* [Work to do]: Please rewrite the data below, changing every "GUI agent" to "screen agent" and keeping everything else unchanged.
— begin Provided material —
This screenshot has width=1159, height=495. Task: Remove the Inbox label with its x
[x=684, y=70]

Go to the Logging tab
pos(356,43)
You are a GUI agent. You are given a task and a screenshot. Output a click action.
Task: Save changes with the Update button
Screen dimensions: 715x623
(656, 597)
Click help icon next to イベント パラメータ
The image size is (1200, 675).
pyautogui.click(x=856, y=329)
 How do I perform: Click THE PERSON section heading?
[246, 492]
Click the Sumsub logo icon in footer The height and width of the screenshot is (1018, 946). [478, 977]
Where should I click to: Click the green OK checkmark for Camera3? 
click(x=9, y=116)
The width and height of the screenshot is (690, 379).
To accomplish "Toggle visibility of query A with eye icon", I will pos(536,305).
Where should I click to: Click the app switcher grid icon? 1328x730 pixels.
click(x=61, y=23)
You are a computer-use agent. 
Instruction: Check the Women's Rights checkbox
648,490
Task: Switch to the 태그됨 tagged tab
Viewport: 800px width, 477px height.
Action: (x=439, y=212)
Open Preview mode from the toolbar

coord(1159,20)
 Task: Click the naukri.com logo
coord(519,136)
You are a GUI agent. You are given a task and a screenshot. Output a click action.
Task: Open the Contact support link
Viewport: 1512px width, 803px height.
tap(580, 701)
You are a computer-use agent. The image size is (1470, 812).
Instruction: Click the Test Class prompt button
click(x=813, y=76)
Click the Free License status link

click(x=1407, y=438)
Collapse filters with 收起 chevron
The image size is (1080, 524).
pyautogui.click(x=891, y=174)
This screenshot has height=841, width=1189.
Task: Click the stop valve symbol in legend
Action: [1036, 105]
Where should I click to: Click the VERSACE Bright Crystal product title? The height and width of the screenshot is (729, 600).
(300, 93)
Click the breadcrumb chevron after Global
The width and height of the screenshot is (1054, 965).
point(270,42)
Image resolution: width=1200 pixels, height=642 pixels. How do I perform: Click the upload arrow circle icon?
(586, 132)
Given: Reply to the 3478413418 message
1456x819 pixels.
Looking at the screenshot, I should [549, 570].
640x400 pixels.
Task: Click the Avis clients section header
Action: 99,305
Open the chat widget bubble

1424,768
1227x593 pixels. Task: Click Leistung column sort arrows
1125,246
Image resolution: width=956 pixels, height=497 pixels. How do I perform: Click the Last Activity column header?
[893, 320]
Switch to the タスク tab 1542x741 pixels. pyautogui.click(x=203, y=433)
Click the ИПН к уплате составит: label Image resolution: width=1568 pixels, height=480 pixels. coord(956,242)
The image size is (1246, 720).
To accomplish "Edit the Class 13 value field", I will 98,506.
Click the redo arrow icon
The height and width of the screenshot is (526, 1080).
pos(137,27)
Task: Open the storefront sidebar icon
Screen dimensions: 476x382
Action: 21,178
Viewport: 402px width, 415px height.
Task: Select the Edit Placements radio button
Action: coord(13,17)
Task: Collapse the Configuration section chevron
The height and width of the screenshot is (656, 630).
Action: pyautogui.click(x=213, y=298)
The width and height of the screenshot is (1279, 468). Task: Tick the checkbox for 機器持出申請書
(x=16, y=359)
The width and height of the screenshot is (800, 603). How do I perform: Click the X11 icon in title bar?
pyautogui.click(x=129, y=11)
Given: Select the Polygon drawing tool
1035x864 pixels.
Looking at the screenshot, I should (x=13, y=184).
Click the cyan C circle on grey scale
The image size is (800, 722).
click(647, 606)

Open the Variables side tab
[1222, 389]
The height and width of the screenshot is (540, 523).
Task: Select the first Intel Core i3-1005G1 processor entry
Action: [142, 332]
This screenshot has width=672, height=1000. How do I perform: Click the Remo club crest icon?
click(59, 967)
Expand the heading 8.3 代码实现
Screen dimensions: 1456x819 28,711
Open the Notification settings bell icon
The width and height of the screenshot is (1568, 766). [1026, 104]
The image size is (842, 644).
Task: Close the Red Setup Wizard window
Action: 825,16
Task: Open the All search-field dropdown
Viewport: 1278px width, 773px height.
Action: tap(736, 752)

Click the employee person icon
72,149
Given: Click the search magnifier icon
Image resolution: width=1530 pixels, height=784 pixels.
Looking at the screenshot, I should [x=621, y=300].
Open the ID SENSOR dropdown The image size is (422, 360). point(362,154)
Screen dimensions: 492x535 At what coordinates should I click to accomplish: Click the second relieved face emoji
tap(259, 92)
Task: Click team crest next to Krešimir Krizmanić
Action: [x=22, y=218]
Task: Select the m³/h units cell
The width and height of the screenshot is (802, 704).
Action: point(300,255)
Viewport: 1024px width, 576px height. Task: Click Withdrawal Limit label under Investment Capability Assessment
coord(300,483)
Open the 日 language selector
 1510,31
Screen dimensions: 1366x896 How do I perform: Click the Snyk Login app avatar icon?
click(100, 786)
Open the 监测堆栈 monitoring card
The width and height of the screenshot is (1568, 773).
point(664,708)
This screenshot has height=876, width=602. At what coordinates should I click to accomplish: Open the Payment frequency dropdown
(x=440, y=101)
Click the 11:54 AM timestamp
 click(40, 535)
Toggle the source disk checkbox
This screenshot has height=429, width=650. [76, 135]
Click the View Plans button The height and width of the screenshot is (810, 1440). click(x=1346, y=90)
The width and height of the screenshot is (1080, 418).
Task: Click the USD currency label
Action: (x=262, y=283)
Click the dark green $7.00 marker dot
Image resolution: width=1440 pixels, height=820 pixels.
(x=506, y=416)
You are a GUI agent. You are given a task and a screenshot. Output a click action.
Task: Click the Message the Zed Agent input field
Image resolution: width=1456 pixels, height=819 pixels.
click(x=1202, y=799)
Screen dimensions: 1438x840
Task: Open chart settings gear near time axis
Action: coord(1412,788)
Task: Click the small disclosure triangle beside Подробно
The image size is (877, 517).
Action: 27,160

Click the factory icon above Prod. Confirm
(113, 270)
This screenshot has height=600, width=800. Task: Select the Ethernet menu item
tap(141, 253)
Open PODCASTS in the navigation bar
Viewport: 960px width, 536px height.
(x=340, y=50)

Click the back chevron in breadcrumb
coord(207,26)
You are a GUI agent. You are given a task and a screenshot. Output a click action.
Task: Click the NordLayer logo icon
— end Provided material —
* [Exercise response]:
This screenshot has width=1159, height=495. Task: Remove the Inbox label with its x
[x=684, y=70]

Go to the Logging tab
pos(356,43)
You are a screen agent. You are given a task and a screenshot. Output a click action.
Task: Save changes with the Update button
Screen dimensions: 715x623
(656, 597)
Click help icon next to イベント パラメータ
The image size is (1200, 675).
pyautogui.click(x=856, y=329)
 How do I perform: Click THE PERSON section heading?
[246, 492]
Click the Sumsub logo icon in footer The height and width of the screenshot is (1018, 946). [478, 977]
Where should I click to: Click the green OK checkmark for Camera3? 
click(x=9, y=116)
The width and height of the screenshot is (690, 379).
To accomplish "Toggle visibility of query A with eye icon", I will pos(536,305).
Where should I click to: Click the app switcher grid icon? 1328x730 pixels.
click(x=61, y=23)
You are a computer-use agent. 
Instruction: Check the Women's Rights checkbox
648,490
Task: Switch to the 태그됨 tagged tab
Viewport: 800px width, 477px height.
Action: (x=439, y=212)
Open Preview mode from the toolbar

coord(1159,20)
 Task: Click the naukri.com logo
coord(519,136)
You are a screen agent. You are given a task and a screenshot. Output a click action.
Task: Open the Contact support link
Viewport: 1512px width, 803px height.
tap(580, 701)
You are a computer-use agent. The image size is (1470, 812).
Instruction: Click the Test Class prompt button
click(x=813, y=76)
Click the Free License status link

click(x=1407, y=438)
Collapse filters with 收起 chevron
The image size is (1080, 524).
pyautogui.click(x=891, y=174)
This screenshot has height=841, width=1189.
Task: Click the stop valve symbol in legend
Action: [1036, 105]
Where should I click to: Click the VERSACE Bright Crystal product title? The height and width of the screenshot is (729, 600).
(300, 93)
Click the breadcrumb chevron after Global
The width and height of the screenshot is (1054, 965).
point(270,42)
Image resolution: width=1200 pixels, height=642 pixels. How do I perform: Click the upload arrow circle icon?
(586, 132)
Given: Reply to the 3478413418 message
1456x819 pixels.
Looking at the screenshot, I should [549, 570].
640x400 pixels.
Task: Click the Avis clients section header
Action: 99,305
Open the chat widget bubble

1424,768
1227x593 pixels. Task: Click Leistung column sort arrows
1125,246
Image resolution: width=956 pixels, height=497 pixels. How do I perform: Click the Last Activity column header?
[893, 320]
Switch to the タスク tab 1542x741 pixels. pyautogui.click(x=203, y=433)
Click the ИПН к уплате составит: label Image resolution: width=1568 pixels, height=480 pixels. coord(956,242)
The image size is (1246, 720).
To accomplish "Edit the Class 13 value field", I will 98,506.
Click the redo arrow icon
The height and width of the screenshot is (526, 1080).
pos(137,27)
Task: Open the storefront sidebar icon
Screen dimensions: 476x382
Action: 21,178
Viewport: 402px width, 415px height.
Task: Select the Edit Placements radio button
Action: coord(13,17)
Task: Collapse the Configuration section chevron
The height and width of the screenshot is (656, 630).
Action: pyautogui.click(x=213, y=298)
The width and height of the screenshot is (1279, 468). Task: Tick the checkbox for 機器持出申請書
(x=16, y=359)
The width and height of the screenshot is (800, 603). How do I perform: Click the X11 icon in title bar?
pyautogui.click(x=129, y=11)
Given: Select the Polygon drawing tool
1035x864 pixels.
Looking at the screenshot, I should (x=13, y=184).
Click the cyan C circle on grey scale
The image size is (800, 722).
click(647, 606)

Open the Variables side tab
[1222, 389]
The height and width of the screenshot is (540, 523).
Task: Select the first Intel Core i3-1005G1 processor entry
Action: [142, 332]
This screenshot has width=672, height=1000. How do I perform: Click the Remo club crest icon?
click(59, 967)
Expand the heading 8.3 代码实现
Screen dimensions: 1456x819 28,711
Open the Notification settings bell icon
The width and height of the screenshot is (1568, 766). [1026, 104]
The image size is (842, 644).
Task: Close the Red Setup Wizard window
Action: 825,16
Task: Open the All search-field dropdown
Viewport: 1278px width, 773px height.
Action: tap(736, 752)

Click the employee person icon
72,149
Given: Click the search magnifier icon
Image resolution: width=1530 pixels, height=784 pixels.
Looking at the screenshot, I should [x=621, y=300].
Open the ID SENSOR dropdown The image size is (422, 360). point(362,154)
Screen dimensions: 492x535 At what coordinates should I click to accomplish: Click the second relieved face emoji
tap(259, 92)
Task: Click team crest next to Krešimir Krizmanić
Action: [x=22, y=218]
Task: Select the m³/h units cell
The width and height of the screenshot is (802, 704).
Action: point(300,255)
Viewport: 1024px width, 576px height. Task: Click Withdrawal Limit label under Investment Capability Assessment
coord(300,483)
Open the 日 language selector
 1510,31
Screen dimensions: 1366x896 How do I perform: Click the Snyk Login app avatar icon?
click(100, 786)
Open the 监测堆栈 monitoring card
The width and height of the screenshot is (1568, 773).
point(664,708)
This screenshot has height=876, width=602. At what coordinates should I click to accomplish: Open the Payment frequency dropdown
(x=440, y=101)
Click the 11:54 AM timestamp
 click(40, 535)
Toggle the source disk checkbox
This screenshot has height=429, width=650. [76, 135]
Click the View Plans button The height and width of the screenshot is (810, 1440). click(x=1346, y=90)
The width and height of the screenshot is (1080, 418).
Task: Click the USD currency label
Action: (x=262, y=283)
Click the dark green $7.00 marker dot
Image resolution: width=1440 pixels, height=820 pixels.
(x=506, y=416)
You are a screen agent. You are given a task and a screenshot. Output a click action.
Task: Click the Message the Zed Agent input field
Image resolution: width=1456 pixels, height=819 pixels.
click(x=1202, y=799)
Screen dimensions: 1438x840
Task: Open chart settings gear near time axis
Action: coord(1412,788)
Task: Click the small disclosure triangle beside Подробно
The image size is (877, 517).
Action: 27,160

Click the factory icon above Prod. Confirm
(113, 270)
This screenshot has height=600, width=800. Task: Select the Ethernet menu item
tap(141, 253)
Open PODCASTS in the navigation bar
Viewport: 960px width, 536px height.
(x=340, y=50)

Click the back chevron in breadcrumb
coord(207,26)
You are a screen agent. You are given a task and a screenshot. Output a click action.
Task: Click the NordLayer logo icon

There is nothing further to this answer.